What factors in our physical health can we address?

     Diagram explaining the connection between brain and gut  

The Gut/Brain Connection

The last decade has brought this fascinating factor to our attention. Each affect and communicate with the other. If the gut is healthy, the brain gets the all-clear signal, allowing for calm. However, if there’s an imbalance or intolerance, the gut will signal the brain to feel anxious. There are a few reasons for this. It could be a blood sugar crash, sensitivity to caffeine or alcohol or a food intolerance. There’s a wealth of helpful information out there, but for now, the questions to address are: does an episode of anxiety coincide with what I’ve had to eat or drink? Am I hungry? Having a sugar-crash? Taking notice can help to understand yourself better, in order to start the process of seeing if changing certain food/drink habits impact levels of anxiety.
     Woman sat at laptop with head in hands to represent anxiety and technology


Another vast topic which has implications on levels of anxiety. Notifications and getting a “like” on social media posts trigger the reward hormone, dopamine. This is why these things are so addictive! However, staring at screens tell the brain we’re anxious. The “tech neck” and shoulder position held during hours behind a computer or phone causes tension in the upper back and jaw too – all linked with the sympathetic nervous system (the stress response). The tension (and the impacted blood flow) then signals to the brain that we’re in a stressful situation when we’re not. Focusing on the screen can cause the eyes to widen similarly to when being in a fear state. This can be addressed through taking note of posture (see our Body Check post) and asking questions such as: Do I have conscious work boundaries? Are my communities digital or in person? Am I using tech or is it using me?
     Woman sleeping in dark room 


This is the obvious one – most of us know that after a bad night, we’re more prone to feeling anxious and emotional struggles. Sleep allows the brain to detoxify, so managing this and stress can decrease our levels of anxiety. How is your sleep? What measures are you taking to help this? Exposure to light and darkness is key – getting natural light in the morning sets you up well, and after sunset, ensuring lights are lower or have blue light filters. These help to signal to your brain when to wake up and wind down. Spending time outdoors encourages your body clock to hit reset, especially camping or being somewhere with very little artificial light. It can be as simple as going to bed when you’re tired – pushing past this can signal danger to the brain…and the result is anxiety. We each have a unique set of hours that help us feel recharged – discover it and honour it.

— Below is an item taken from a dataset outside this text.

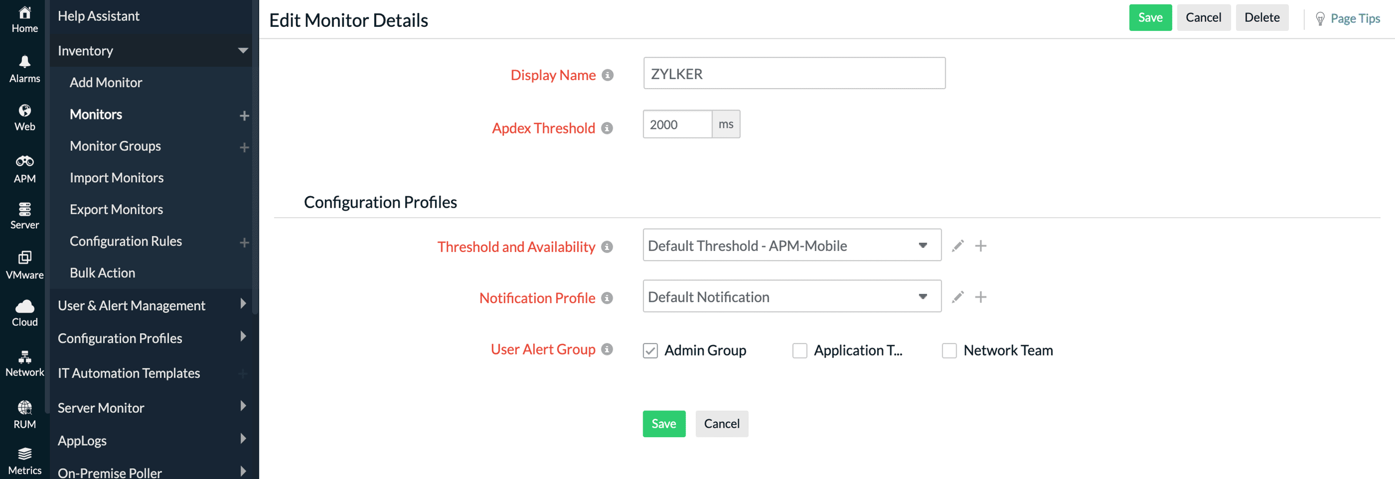Open the Notification Profile dropdown
The image size is (1395, 479).
pyautogui.click(x=791, y=297)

Look out for mid-sleep jitters; they might be an indicator of a blood sugar crash or a post-midday coffee. Crucially, it’s easier to sleep if we don’t overthink it! There are many tips and tricks out there, so identify what helps and hinders you – it’s personal to each of us.
      Hand holding capsule to represent other contributors affecting anxiety

Other Physical Contributors

While we have covered some of the basic issues to address how physical health affects stress levels, we’re aware that there are other contributors out there:
  • Immunity and inflammation
  • Hormonal health
  • Medication
  • Being low in a certain vitamin or mineral, such as magnesium or vitamin D
If you suspect any of these might be affecting you, get in touch with a trusted professional, such as a GP, specialist or a qualified naturopath.